While seating element 9 has been discussed in terms of glass-like material 
or fused quartz, other materials may also be used. For instance, when it 
is not necessary to have a material as inert as fused quartz, then 
materials including metals could be used for manufacture of seating 
element 9. Other specific materials may also be suitable for certain 
configurations and fluids or gasses. Cost may also be a factor to be 
considered in selection of material for a seating element, especially 
where the demands on the selected material will not be extreme. 
The aspect of line contact sealing is discussed more thoroughly in 
exemplary U.S. Pat. Nos. 4,991,883 and U.S. Pat. No. 5,163,722 that, as 
previously stated, are incorporated herein by reference. 

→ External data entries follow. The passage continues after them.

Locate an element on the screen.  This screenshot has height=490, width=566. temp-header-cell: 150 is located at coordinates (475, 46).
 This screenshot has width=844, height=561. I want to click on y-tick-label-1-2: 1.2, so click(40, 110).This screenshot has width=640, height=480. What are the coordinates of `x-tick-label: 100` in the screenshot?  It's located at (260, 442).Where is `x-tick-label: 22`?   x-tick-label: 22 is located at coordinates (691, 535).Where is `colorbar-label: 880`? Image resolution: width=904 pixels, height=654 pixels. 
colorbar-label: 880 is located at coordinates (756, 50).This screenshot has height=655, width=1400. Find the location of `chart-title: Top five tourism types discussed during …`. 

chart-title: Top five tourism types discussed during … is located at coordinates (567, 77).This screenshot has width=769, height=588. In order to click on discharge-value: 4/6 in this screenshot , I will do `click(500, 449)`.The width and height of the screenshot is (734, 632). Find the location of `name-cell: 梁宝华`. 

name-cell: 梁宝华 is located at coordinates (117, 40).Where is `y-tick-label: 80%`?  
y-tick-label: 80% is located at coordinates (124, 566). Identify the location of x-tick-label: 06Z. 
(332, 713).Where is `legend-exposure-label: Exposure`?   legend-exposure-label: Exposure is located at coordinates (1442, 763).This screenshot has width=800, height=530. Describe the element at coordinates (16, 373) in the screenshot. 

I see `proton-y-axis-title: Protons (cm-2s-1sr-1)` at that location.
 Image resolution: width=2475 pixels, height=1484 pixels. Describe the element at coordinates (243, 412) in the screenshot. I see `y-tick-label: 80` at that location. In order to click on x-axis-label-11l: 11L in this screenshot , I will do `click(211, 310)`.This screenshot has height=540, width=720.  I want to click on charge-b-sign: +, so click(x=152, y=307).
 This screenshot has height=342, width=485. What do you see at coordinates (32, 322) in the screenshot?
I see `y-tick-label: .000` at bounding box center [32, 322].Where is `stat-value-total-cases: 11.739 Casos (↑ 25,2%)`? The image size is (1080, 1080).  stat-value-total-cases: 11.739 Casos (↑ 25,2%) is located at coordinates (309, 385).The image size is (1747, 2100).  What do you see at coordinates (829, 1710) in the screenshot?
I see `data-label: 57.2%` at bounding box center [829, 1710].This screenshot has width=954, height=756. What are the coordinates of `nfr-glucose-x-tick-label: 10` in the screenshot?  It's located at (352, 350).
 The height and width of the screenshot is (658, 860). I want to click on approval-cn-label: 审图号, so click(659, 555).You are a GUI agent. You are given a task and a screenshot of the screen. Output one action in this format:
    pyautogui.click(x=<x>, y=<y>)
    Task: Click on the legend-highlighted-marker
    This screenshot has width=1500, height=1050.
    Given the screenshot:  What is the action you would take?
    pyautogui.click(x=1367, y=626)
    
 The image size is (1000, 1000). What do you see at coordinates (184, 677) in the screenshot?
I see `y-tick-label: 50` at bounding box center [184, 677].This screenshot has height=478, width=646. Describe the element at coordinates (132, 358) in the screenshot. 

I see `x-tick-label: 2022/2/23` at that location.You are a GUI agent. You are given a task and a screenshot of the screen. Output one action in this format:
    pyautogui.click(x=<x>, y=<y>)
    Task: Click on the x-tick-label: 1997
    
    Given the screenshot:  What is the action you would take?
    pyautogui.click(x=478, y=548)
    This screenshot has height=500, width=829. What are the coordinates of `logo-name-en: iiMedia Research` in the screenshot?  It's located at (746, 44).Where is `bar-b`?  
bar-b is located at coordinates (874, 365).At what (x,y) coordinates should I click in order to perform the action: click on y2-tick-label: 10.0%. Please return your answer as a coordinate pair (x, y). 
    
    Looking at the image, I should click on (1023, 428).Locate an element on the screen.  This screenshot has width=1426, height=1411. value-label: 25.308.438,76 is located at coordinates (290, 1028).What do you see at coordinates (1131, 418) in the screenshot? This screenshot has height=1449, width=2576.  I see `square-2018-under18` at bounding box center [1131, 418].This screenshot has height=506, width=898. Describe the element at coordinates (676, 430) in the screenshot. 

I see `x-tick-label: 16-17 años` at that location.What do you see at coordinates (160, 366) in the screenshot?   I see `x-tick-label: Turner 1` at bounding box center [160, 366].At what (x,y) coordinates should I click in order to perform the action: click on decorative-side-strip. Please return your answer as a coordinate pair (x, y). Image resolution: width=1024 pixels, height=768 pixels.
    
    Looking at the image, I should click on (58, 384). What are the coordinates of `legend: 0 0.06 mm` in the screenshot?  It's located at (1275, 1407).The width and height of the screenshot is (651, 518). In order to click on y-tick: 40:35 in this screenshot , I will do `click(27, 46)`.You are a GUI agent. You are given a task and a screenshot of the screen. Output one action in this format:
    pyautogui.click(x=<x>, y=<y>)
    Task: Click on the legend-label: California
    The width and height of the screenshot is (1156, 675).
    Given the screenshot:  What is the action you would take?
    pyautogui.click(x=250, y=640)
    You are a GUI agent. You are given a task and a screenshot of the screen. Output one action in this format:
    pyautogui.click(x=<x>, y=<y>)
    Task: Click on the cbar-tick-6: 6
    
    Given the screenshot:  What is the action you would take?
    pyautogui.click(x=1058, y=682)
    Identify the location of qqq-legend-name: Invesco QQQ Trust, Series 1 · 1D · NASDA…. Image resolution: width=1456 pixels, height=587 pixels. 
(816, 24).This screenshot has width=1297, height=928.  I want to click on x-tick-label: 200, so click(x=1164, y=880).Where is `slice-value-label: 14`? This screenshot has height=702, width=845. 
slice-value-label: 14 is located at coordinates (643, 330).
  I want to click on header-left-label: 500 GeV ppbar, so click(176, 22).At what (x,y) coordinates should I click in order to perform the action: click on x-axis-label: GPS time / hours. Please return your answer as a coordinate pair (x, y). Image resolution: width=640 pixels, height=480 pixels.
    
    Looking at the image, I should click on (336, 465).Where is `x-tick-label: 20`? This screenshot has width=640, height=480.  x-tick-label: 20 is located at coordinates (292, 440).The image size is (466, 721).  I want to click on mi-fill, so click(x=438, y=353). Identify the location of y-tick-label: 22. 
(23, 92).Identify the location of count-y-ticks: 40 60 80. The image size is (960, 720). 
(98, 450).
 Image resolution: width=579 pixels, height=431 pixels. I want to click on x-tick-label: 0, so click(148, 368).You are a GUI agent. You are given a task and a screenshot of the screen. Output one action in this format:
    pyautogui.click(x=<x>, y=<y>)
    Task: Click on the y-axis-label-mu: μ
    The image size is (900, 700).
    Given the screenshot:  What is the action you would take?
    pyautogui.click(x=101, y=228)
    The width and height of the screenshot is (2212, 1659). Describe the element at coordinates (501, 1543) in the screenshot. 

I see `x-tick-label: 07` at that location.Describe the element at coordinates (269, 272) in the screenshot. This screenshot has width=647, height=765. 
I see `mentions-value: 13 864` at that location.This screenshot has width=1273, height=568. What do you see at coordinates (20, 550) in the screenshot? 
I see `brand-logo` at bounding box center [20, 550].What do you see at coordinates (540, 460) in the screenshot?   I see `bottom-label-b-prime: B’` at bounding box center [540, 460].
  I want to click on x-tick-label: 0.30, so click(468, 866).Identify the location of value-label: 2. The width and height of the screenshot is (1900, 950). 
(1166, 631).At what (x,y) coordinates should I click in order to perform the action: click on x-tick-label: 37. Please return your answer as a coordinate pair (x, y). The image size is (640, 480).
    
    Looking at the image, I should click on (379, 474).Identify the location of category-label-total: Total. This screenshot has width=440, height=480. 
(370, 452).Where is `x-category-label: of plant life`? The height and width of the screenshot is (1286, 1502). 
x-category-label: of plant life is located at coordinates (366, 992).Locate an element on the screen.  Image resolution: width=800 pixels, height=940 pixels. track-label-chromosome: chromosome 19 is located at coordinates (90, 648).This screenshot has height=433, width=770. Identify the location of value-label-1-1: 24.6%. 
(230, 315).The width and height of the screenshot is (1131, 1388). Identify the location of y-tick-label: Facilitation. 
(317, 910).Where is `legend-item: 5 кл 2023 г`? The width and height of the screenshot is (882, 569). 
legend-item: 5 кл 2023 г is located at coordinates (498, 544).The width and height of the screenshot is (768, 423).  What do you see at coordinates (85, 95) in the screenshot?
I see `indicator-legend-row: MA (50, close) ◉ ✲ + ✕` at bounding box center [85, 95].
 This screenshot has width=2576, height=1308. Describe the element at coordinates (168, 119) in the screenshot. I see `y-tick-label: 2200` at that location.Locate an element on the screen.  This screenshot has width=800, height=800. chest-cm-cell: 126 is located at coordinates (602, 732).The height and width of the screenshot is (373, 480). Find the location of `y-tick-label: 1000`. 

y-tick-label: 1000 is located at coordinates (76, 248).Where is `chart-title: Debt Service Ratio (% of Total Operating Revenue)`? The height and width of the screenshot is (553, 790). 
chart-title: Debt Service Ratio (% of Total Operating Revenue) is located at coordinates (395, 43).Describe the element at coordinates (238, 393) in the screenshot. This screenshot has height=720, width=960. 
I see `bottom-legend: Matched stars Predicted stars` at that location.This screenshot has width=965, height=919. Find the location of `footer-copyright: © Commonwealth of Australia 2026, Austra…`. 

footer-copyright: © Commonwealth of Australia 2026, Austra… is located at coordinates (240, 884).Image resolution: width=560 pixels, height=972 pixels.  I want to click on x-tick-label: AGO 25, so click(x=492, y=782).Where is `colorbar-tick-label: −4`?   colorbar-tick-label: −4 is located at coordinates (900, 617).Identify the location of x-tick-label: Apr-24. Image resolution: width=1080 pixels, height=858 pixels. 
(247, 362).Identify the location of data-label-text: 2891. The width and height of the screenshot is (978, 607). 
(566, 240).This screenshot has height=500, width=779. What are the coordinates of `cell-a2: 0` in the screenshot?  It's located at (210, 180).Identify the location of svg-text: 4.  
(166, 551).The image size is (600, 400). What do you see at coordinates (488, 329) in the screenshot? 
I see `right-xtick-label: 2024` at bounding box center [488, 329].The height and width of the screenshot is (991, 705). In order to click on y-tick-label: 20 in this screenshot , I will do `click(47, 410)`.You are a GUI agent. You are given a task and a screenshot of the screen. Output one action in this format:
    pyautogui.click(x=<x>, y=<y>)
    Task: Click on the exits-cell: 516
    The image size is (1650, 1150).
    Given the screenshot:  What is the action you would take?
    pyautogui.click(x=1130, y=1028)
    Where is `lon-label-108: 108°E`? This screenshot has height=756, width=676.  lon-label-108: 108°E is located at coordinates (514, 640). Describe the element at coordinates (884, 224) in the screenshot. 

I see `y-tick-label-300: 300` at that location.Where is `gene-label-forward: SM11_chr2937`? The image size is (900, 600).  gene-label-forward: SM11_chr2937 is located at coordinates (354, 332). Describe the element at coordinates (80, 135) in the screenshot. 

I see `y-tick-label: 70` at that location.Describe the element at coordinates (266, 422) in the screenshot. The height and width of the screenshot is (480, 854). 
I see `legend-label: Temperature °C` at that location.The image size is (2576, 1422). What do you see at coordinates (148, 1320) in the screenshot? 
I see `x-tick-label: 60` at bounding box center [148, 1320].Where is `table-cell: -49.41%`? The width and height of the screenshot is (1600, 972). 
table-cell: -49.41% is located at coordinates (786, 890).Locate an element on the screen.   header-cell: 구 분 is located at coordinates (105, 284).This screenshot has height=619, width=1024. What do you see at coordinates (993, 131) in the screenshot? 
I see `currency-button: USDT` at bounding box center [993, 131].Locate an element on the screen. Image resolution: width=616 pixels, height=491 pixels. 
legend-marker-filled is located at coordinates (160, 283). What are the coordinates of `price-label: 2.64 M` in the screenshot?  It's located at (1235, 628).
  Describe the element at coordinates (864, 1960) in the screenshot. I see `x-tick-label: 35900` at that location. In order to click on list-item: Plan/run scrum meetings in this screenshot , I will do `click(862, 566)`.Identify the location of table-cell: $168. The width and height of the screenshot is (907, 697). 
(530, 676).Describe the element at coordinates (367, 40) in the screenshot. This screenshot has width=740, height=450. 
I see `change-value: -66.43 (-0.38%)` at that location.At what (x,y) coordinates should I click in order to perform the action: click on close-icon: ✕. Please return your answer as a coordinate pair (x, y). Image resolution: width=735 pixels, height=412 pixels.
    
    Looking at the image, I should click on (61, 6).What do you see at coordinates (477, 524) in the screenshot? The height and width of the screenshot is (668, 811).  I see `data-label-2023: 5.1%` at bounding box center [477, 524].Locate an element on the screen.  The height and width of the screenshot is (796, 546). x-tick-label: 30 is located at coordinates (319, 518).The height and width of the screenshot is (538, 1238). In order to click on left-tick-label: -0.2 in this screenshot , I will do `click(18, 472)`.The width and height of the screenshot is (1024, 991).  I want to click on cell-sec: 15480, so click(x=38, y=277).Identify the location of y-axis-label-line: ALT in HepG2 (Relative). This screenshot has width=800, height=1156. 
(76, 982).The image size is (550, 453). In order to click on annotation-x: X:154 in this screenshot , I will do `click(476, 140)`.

The foregoing description of the invention has been directed in primary 
part to particular preferred embodiments in accordance with the 
requirements of the patent statutes and for purposes of illustration. It 
will be apparent, however, to those skilled in the art that many 
modifications and changes may be made without departing form the scope and 
spirit of the invention. Therefore, the invention is not restricted to the 
preferred embodiment illustrated but covers all modifications that may 
fall within the scope of the following claims.